▶ [PROVIDED TEXT]
++++++
A Helm Chart is available in the following Helm OCI Repository:
ghcr.io/matheuscscp/gke-metadata-server-helm:{helm_version}
(GitHub Container Registry)
Here {helm_version}
is a Helm Chart SemVer, i.e. the field .version
at
./helm/gke-metadata-server/Chart.yaml
. Check available releases
in the GitHub Releases Page.
See the Helm Values API at ./helm/gke-metadata-server/values.yaml
.
Make sure to specify at least the full name of the Workload Identity Provider.
Alternatively, you can write your own Kubernetes manifests and consume only the container image:
ghcr.io/matheuscscp/gke-metadata-server:{container_version}
(GitHub Container Registry)
Here {container_version}
is the app version, i.e. the field .appVersion
at
./helm/gke-metadata-server/Chart.yaml
. Check available releases
in the GitHub Releases Page.
Verify the image signatures
For verifying the images above use the cosign
CLI tool.
For verifying the image of a given Container GitHub Release (tags v{container_version}
), fetch the
digest file container-digest.txt
attached to the Github Release and use it with cosign
:
cosign verify ghcr.io/matheuscscp/gke-metadata-server@$(cat container-digest.txt) \
--certificate-oidc-issuer=https://token.actions.githubusercontent.com \
--certificate-identity=https://github.com/matheuscscp/gke-metadata-server/.github/workflows/release.yml@refs/heads/main
For verifying the image of a given Helm Chart GitHub Release (tags helm-v{helm_version}
), fetch the
digest file helm-digest.txt
attached to the Github Release and use it with cosign
:
cosign verify ghcr.io/matheuscscp/gke-metadata-server-helm@$(cat helm-digest.txt) \
--certificate-oidc-issuer=https://token.actions.githubusercontent.com \
--certificate-identity=https://github.com/matheuscscp/gke-metadata-server/.github/workflows/release.yml@refs/heads/main
Automatic verification
If you are using Kyverno for enforcing policies you can automate the container verification using
Keyless Verification.
If you are using FluxCD for deploying Helm Charts you can automate the chart verification using
Keyless Verification.
Security Risks and Limitations
Pod identification by IP address
The server uses the client IP address reported in the HTTP request to identify the
requesting Pod in the Kubernetes API (just like in the native GKE implementation).
If an attacker can easily perform IP address impersonation attacks in your cluster, e.g.
ARP spoofing,
then they will most likely exploit this design choice to steal your credentials.
Please evaluate the risk of such attacks in your cluster before choosing this tool.
(Please also note that the attack explained in the link above requires Pods configured
with very high privileges, which should normally not be allowed in sensitive/production
clusters. If the security of your cluster is really important, then you should be
enforcing restrictions for preventing
Pods from being created with such high privileges in the majority of cases.)
++++++
▶ [DATASET EXCERPT]
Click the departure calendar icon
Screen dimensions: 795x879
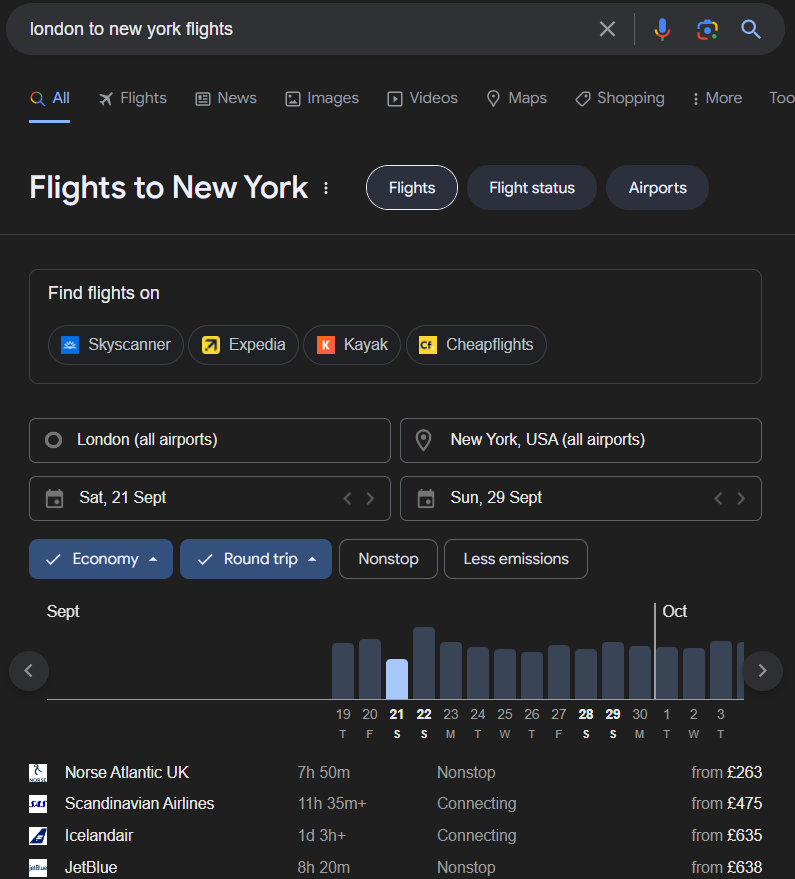(x=54, y=498)
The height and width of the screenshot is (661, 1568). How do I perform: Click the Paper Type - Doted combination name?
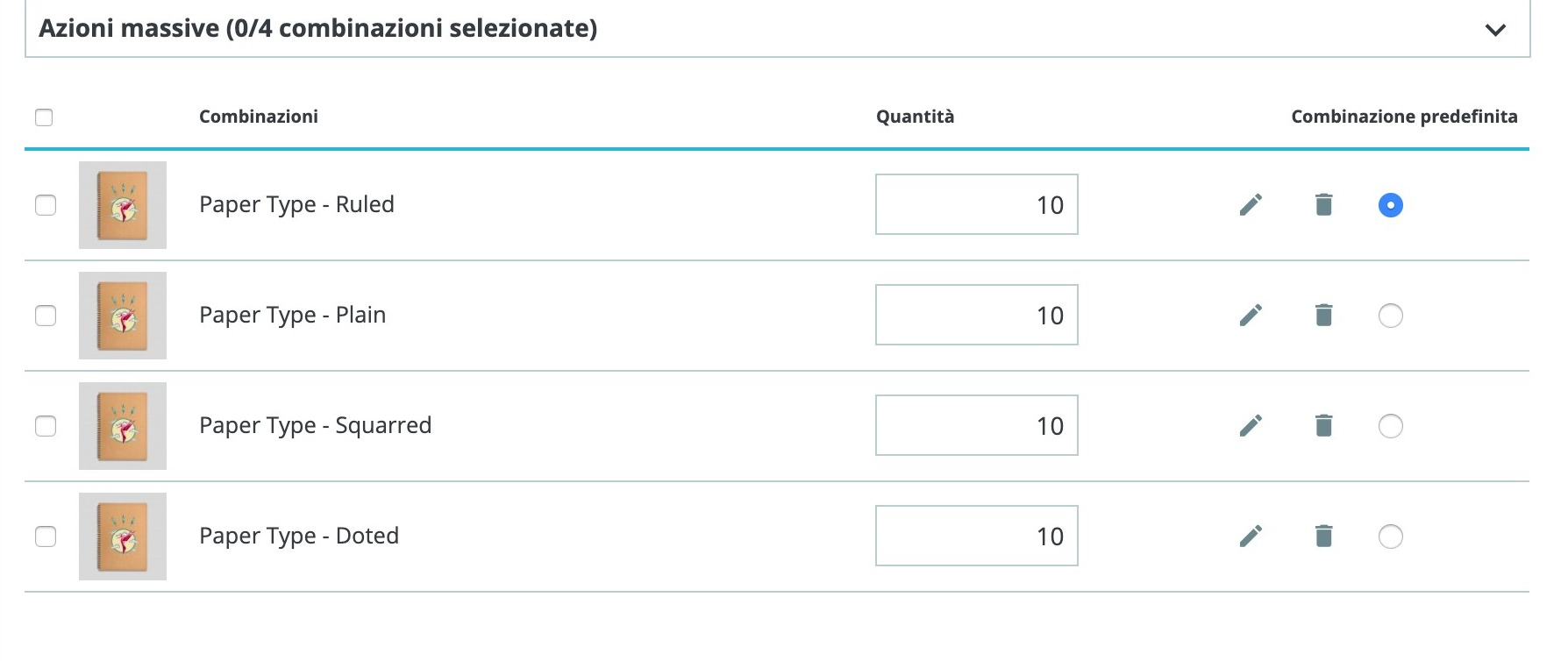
++++++
▶ [WHAT TO WORK ON]
A: List the section headings in the gke-metadata-server documentation.
B: Please continue the gke-metadata-server documentation from its last sentence.
You won't need the material for this.

▶ [ANSWERS]
A:
- Verify the image signatures
- Automatic verification
- Security Risks and Limitations
- Pod identification by IP address

B:
Pods running on the host network
In a cluster there may also be Pods running on the host network, i.e. Pods with the
field spec.hostNetwork
set to true
. Such Pods do not fork a new network namespace,
i.e. they share the network namespace of the Kubernetes Node where they are running on.
The emulator Pods themselves, for example, need to run on the host network in order
to listen to TCP/IP connections coming from Pods running on the same Kubernetes Node,
which are the ones this emulator Pod will serve. Just like in the GKE implementation,
this design choice makes it such that the (unencrypted) communication between the
emulator and a client Pod never leaves the Node.
Because Pods running on the host network use a shared IP address, i.e. the IP address
of the Node itself where they are running on, they cannot be uniquely identified by the
server using the client IP address reported in the HTTP request. This is a limitation
of the Kubernetes API, which does not provide a way to identify Pods running on the
host network by IP address.
To work around this limitation, Pods running on the host network are allowed to use a
shared Kubernetes ServiceAccount associated with the Node where they are running
on. This ServiceAccount can be configured in the annotations or labels of the Node, and
it defaults to the ServiceAccount of the emulator (or to a ServiceAccount specified in
the emulator's CLI flags if not using the official Helm Chart distributed here, check
the chart manifest). The syntax is:
annotations: # or labels
gke-metadata-server.matheuscscp.io/serviceAccountName: <k8s_sa_name>
gke-metadata-server.matheuscscp.io/serviceAccountNamespace: <k8s_namespace>
Prefer using annotations since they are less impactful than labels to the cluster.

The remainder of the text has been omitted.